More than 1,800.
That’s how many signatures were on petitions a group of citizens submitted to the City Council and Milwaukee County Supervisor Pat Jursik last week asking for the Mill Pond to be dredged – returning the waterway to its past glory.
Former Alderwoman Mary Nelson made the presentation to the council, and she offered a few words in support of the effort to restore the Mill Pond. Her message: The pond is an important part of South Milwaukee’s heritage and needs to be dredged so it can be brought back to its former beauty and use as a recreational attraction (including ice skating).
Mayor Tom Zepecki also spoke briefly, saying the city can play a role in doing so, but the Mill Pond is county property, and the county must lead on any improvements – including what could be a $1 million dredging project that may not last a decade.
Jursik’s message to the council: Addressing the Mill Pond is a complex issue – a “community decision” and a “shared responsibility” involving the county, city and others.
She stressed her role in trying to bring units together in the past couple years to deal with the short- and long-term future of the Mill Pond and Oak Creek watercourse – a future that may or may not involve saving the pond, or dredging it.

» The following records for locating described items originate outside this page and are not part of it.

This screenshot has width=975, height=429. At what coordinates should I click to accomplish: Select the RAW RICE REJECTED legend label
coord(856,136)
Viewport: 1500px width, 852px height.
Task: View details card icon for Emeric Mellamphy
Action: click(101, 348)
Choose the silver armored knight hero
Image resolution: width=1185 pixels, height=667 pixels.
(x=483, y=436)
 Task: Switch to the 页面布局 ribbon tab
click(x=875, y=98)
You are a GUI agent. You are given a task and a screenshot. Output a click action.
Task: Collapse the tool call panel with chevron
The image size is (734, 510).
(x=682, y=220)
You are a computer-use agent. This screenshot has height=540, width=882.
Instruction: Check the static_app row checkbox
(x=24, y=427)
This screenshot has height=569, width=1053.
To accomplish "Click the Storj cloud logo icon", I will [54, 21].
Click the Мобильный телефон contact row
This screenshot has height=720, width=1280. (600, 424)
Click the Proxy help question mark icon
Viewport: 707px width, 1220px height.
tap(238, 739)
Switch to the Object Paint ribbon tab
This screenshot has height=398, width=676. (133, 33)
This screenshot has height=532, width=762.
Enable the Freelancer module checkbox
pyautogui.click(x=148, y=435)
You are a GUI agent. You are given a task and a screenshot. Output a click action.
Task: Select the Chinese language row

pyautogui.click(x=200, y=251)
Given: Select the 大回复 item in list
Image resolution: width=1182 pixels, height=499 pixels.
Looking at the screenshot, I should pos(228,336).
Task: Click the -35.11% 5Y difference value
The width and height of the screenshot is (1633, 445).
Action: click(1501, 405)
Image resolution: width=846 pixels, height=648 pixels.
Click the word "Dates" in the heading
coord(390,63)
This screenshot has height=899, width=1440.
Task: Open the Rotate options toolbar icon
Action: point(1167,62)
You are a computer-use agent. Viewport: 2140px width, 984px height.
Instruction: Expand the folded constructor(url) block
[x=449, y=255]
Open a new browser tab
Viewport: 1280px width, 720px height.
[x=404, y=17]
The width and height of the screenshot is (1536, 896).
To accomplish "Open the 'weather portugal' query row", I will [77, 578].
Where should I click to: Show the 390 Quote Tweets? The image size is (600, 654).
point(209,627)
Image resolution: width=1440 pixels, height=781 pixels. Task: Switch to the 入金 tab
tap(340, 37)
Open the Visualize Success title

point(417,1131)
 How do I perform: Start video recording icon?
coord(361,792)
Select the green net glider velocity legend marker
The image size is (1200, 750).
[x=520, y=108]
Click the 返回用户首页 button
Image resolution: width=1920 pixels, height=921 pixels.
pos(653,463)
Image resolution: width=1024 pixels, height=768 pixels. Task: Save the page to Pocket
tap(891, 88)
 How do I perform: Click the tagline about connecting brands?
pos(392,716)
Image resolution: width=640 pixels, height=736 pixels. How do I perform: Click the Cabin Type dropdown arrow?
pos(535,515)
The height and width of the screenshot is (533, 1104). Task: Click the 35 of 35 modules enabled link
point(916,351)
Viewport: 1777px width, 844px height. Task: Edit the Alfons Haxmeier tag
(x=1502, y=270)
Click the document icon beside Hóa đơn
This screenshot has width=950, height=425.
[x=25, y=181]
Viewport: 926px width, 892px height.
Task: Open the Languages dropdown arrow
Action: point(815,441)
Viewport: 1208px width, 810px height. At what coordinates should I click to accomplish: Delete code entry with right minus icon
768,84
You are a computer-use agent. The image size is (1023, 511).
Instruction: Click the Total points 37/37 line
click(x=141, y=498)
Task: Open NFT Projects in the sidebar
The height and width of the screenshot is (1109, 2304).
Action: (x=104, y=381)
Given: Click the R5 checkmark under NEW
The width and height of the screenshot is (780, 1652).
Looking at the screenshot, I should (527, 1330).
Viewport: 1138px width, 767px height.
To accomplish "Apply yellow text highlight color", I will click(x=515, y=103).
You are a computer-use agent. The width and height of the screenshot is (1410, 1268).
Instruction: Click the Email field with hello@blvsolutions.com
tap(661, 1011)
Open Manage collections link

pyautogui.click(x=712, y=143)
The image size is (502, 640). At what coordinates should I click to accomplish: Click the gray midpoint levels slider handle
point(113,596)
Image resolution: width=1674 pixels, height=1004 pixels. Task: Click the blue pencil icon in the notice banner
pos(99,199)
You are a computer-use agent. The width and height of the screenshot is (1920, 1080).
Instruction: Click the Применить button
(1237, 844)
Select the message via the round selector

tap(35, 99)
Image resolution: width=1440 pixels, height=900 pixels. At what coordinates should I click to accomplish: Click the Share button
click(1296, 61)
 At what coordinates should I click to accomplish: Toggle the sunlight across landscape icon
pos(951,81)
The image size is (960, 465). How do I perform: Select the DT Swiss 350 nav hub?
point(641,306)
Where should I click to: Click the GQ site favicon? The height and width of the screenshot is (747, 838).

Jursik noted that the Wisconsin Department Natural Resources has an order to remove the dam, but it’s not being acted on it, and the most recent attempt to dredge in the late 1990s was poorly done and did not last long.
A broader watershed plan is necessary, Jursik said, and that’s where the focus should be, as well as with Oak Creek bank restoration. (Jursik has helped secure $267,000 toward this purpose in the county’s current capital budget.)
So, where do I stand? I strongly support restoring the vitality of Oak Creek and the Mill Pond and making it a community attraction once again. It’s not now. The Mill Pond should be a source of South Milwaukee pride. Now, it’s an eyesore, in desperate need of improvement.
I credit the Friends of the Mill Pond and Oak Creek Watercourse for what they’ve done to try and stem the decline and begin restoration efforts. And I thank folks like Mary Nelson and Pat Jursik for driving the dialog here. It’s one we need to have.
But what we need now are facts … a detailed look at options for the Mill Pond and Oak Creek that will help drive decisions around what the solution looks like and who pays for what.
The key question that needs to be answered: What is the collective vision for the Mill Pond and Oak Creek, and how do we get there?
It’s a debate I – and apparently more than 1,800 others — look forward to because something needs to be done. That’s something we can all agree on.